- ASSIGNMENT -
Run through the data and copy out every line that mentions the word "agent".

_ _ _ _ _ _ _

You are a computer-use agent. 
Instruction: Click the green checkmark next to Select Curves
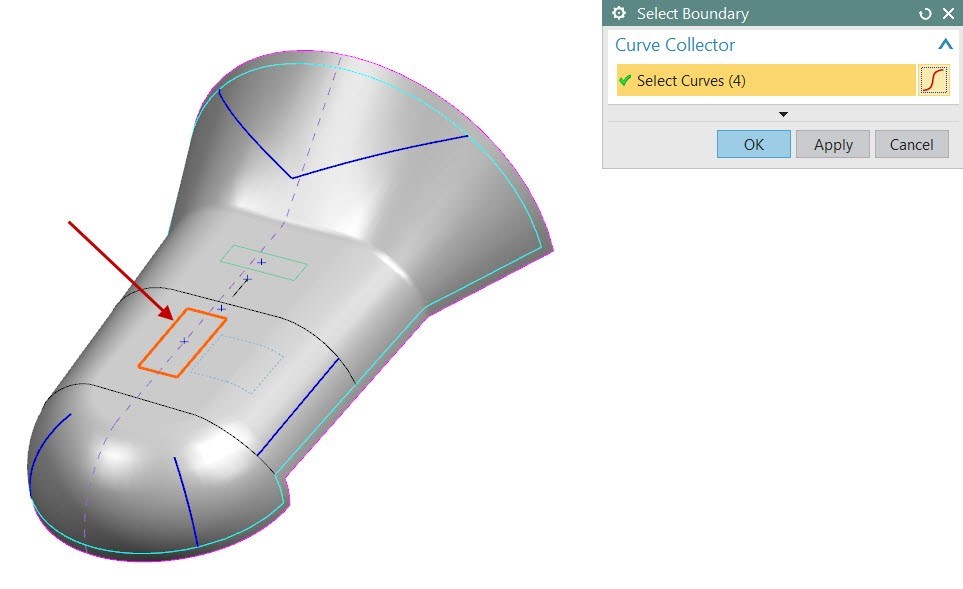(625, 81)
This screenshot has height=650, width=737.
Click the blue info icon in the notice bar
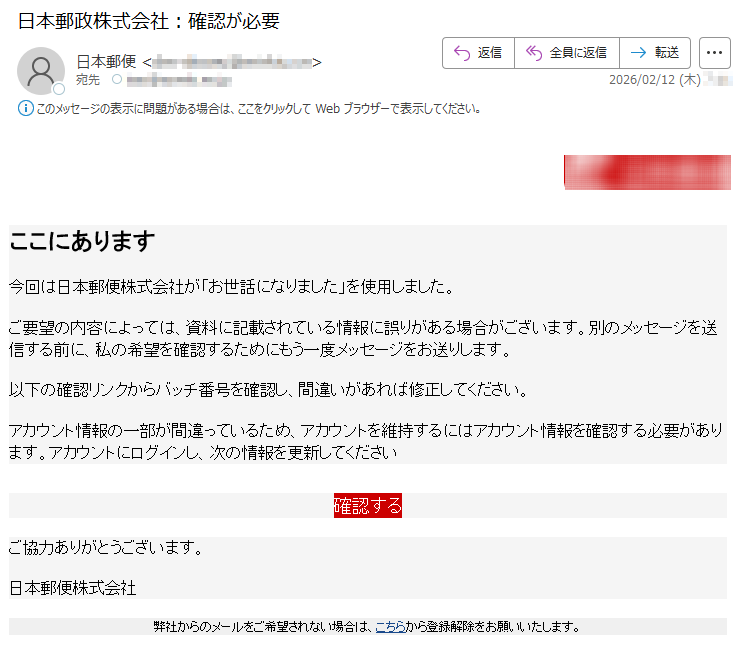click(x=26, y=108)
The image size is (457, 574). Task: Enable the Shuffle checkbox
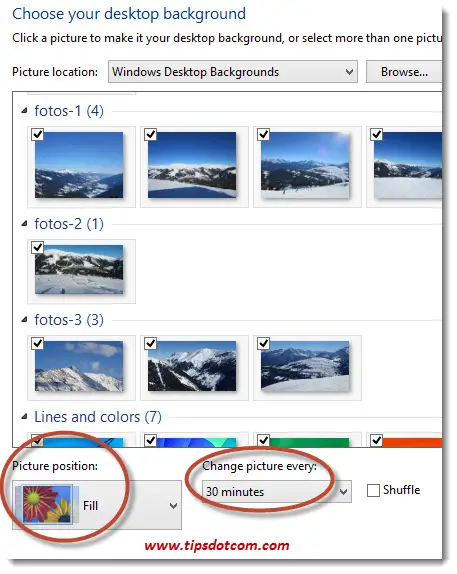(373, 491)
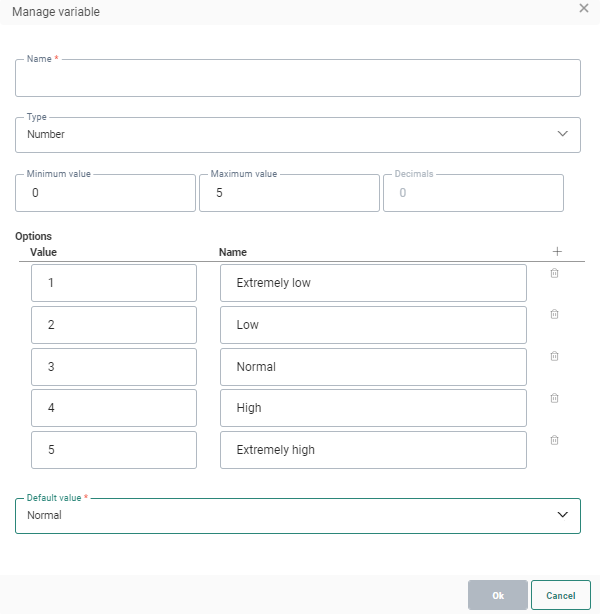Add a new option with plus icon
This screenshot has height=614, width=600.
pos(557,251)
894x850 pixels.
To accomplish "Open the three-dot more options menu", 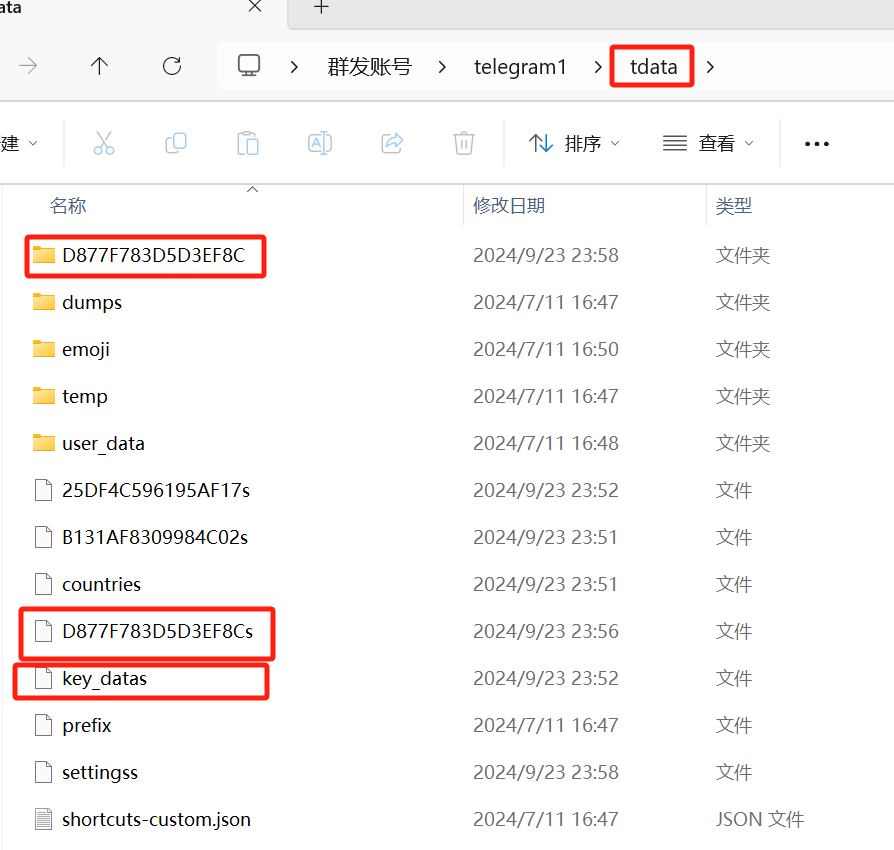I will pos(817,144).
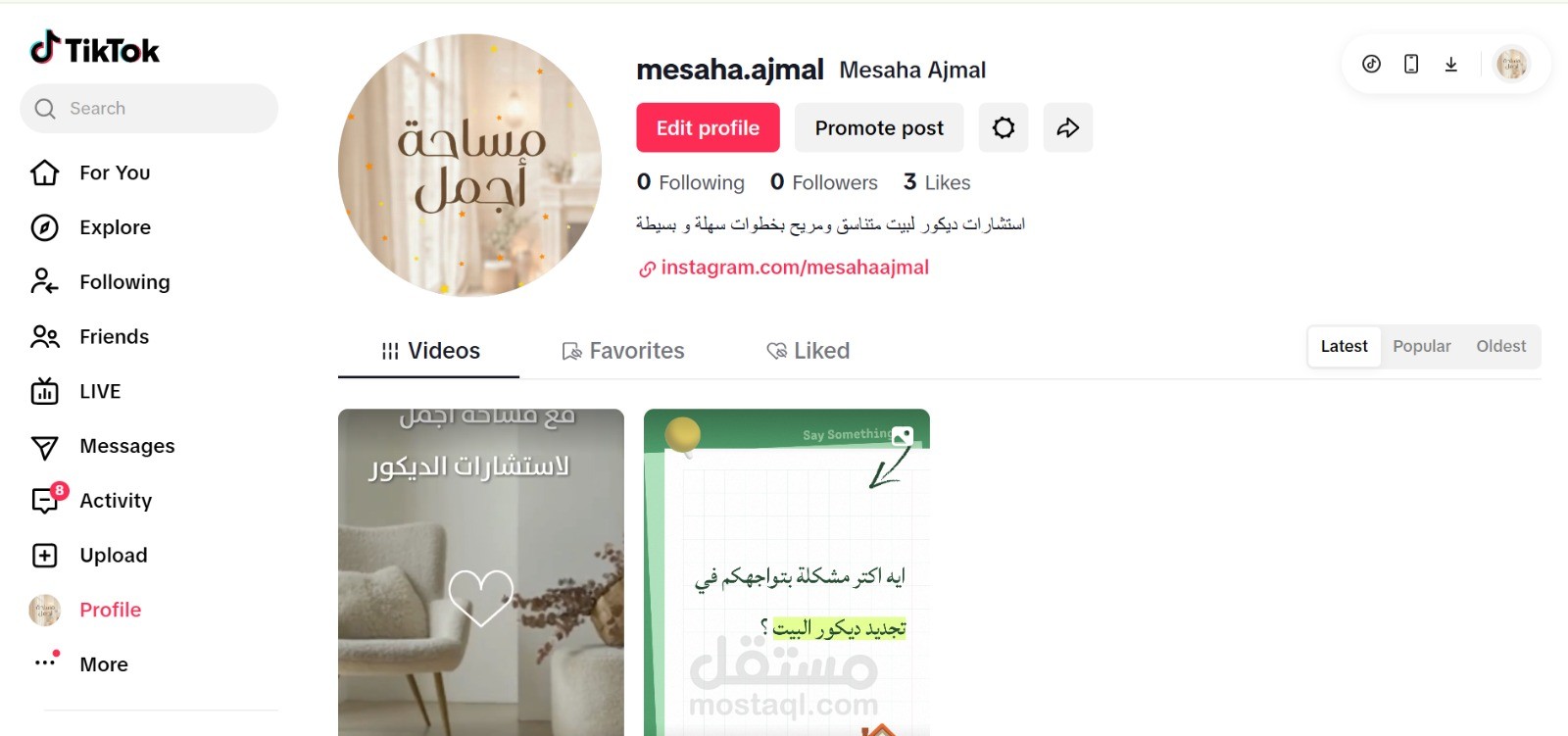Sort videos by Popular

(1422, 346)
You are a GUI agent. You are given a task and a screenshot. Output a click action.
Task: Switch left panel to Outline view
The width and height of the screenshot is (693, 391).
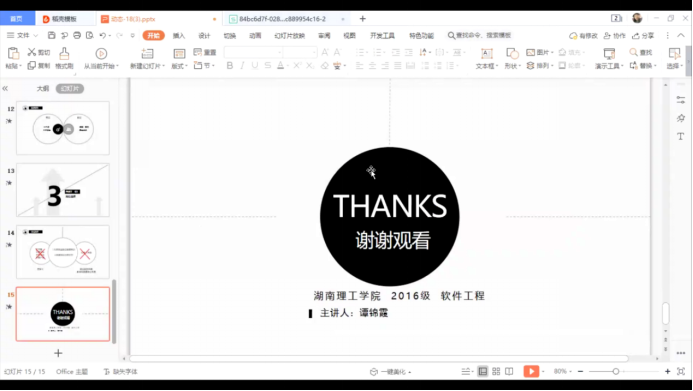(x=43, y=88)
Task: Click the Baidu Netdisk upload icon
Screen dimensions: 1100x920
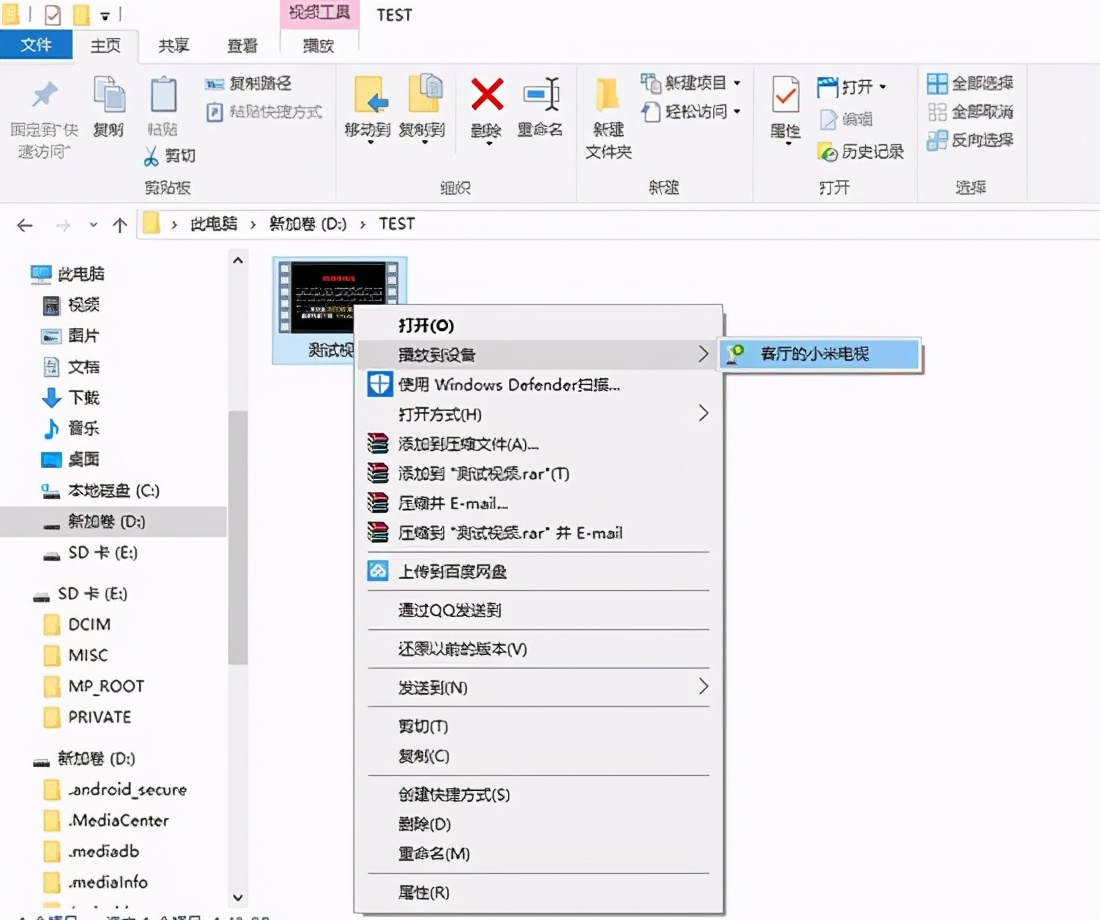Action: click(x=380, y=572)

_ _ _ _ _ _ _

- EXPECTED ANSWER -
You are a computer-use agent. 
You are a GUI agent. You are given a task and a screenshot. Output a click action.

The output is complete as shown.